(Arbeitsaufträge)
**1)** An welchem Datum wurde laut dem Auszug der vom Beschwerdeführer erwähnte Zahlungsplan vereinbart?
**2)** Gib den Abschnitt von „3.1 Massgebend ist“ bis „127'663.--, 2004: Fr.“ aus dem Auszug wortgetreu wieder.

(Auszug)
3.1 Massgebend ist demnach, ob die Bezahlung der Steuerforderung objektiv
gefährdet erscheint. Das ist hier der Fall. Zunächst ist unbestritten, dass
der Beschwerdeführer mit der Bezahlung der Steuerschulden seit mehreren
Jahren (1998 bis 2005) und für erhebliche Beträge (über Fr. 140'000.--) im
Rückstand ist. Dass er nicht in der Lage ist, diese Ausstände innert
nützlicher Frist zu begleichen, räumt der Beschwerdeführer selber ein; in der
Replik führt er aus, sein Wille, die Steuerschulden zu begleichen, sei seit
jeher vorhanden, doch habe sich seit dem Einbruch seiner Einkommenslage
(Erwerbseinkommen 2002: Fr. 352'522.--, 2003: Fr. 127'663.--, 2004: Fr.
91'461.--) die Möglichkeit einer Rückzahlung als sehr schwierig gestaltet.
Schon deswegen ist die Gefährdung zu bejahen.

Dass er einzelne Zahlungen geleistet und mit der Steuerverwaltung für
bestimmte Ausstände Abzahlungsraten vereinbart hat, ändert nichts daran, dass
hohe Steuerausstände (ca. Fr. 122'700.--) bestehen und der Zahlungseingang
nur schleppend erfolgt; abgesehen davon wurde der vom Beschwerdeführer
erwähnte Zahlungsplan am 26. Juni 2006 und damit erst nach dem Erlass der
Sicherstellungsverfügung vom 22. März 2006 vereinbart. Im Übrigen hat der
Beschwerdeführer die damals abgemachten Zahlungen (je Fr. 2'000.-- für Juli,
August und September 2006 betreffend das Steuerjahr 2002) nicht geleistet,
wie sich aus den Duplikbeilagen der Kantonalen Steuerverwaltung ergibt.

(Ausgangsmaterial)
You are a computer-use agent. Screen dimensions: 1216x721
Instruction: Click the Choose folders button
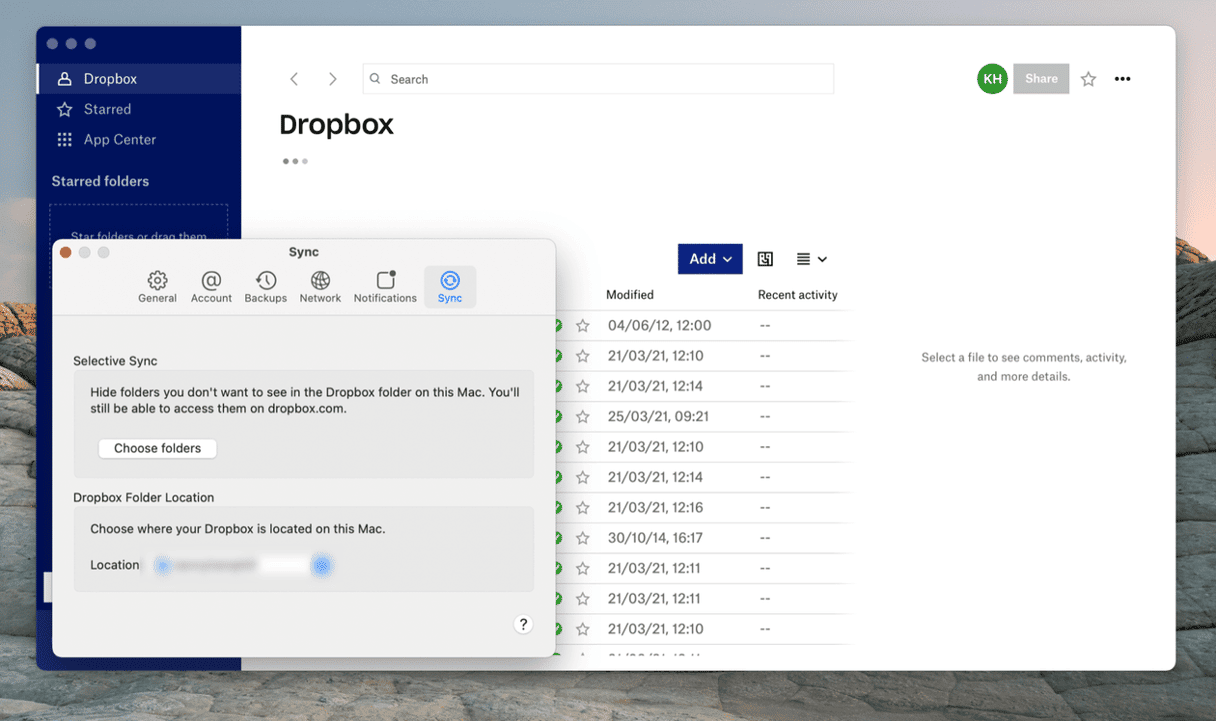click(157, 448)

(Lösungen)
**1)** Am 26. Juni 2006.

**2)**
3.1 Massgebend ist demnach, ob die Bezahlung der Steuerforderung objektiv
gefährdet erscheint. Das ist hier der Fall. Zunächst ist unbestritten, dass
der Beschwerdeführer mit der Bezahlung der Steuerschulden seit mehreren
Jahren (1998 bis 2005) und für erhebliche Beträge (über Fr. 140'000.--) im
Rückstand ist. Dass er nicht in der Lage ist, diese Ausstände innert
nützlicher Frist zu begleichen, räumt der Beschwerdeführer selber ein; in der
Replik führt er aus, sein Wille, die Steuerschulden zu begleichen, sei seit
jeher vorhanden, doch habe sich seit dem Einbruch seiner Einkommenslage
(Erwerbseinkommen 2002: Fr. 352'522.--, 2003: Fr. 127'663.--, 2004: Fr.